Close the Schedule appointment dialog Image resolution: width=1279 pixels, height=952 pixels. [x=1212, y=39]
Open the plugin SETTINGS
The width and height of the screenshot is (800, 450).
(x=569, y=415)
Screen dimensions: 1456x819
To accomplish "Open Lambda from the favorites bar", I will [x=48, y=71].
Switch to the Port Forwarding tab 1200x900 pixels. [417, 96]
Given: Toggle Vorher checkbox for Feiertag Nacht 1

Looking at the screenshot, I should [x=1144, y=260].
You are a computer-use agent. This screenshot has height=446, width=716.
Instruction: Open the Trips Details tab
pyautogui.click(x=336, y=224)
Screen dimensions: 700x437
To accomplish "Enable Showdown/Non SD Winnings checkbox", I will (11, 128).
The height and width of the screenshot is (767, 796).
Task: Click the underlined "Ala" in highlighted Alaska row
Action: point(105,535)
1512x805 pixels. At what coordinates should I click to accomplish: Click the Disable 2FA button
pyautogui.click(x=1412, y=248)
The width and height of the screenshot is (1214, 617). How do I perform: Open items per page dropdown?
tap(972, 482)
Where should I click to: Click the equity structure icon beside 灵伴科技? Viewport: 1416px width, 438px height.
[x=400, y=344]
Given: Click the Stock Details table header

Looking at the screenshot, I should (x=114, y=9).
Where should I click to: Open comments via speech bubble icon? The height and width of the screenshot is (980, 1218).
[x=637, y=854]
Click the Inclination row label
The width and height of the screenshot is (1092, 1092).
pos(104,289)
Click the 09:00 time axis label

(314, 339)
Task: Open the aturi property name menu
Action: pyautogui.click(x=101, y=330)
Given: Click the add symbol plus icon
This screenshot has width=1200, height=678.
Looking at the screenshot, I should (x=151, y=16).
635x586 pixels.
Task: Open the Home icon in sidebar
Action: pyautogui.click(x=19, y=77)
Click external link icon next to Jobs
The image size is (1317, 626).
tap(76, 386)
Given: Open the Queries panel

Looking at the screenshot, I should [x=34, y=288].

Aim: Find every line in the material above that contains the word "Given" and copy each of those lines.

Task solution:
Given: Toggle Vorher checkbox for Feiertag Nacht 1
Given: Click the Stock Details table header
Given: Click the add symbol plus icon
Given: Open the Queries panel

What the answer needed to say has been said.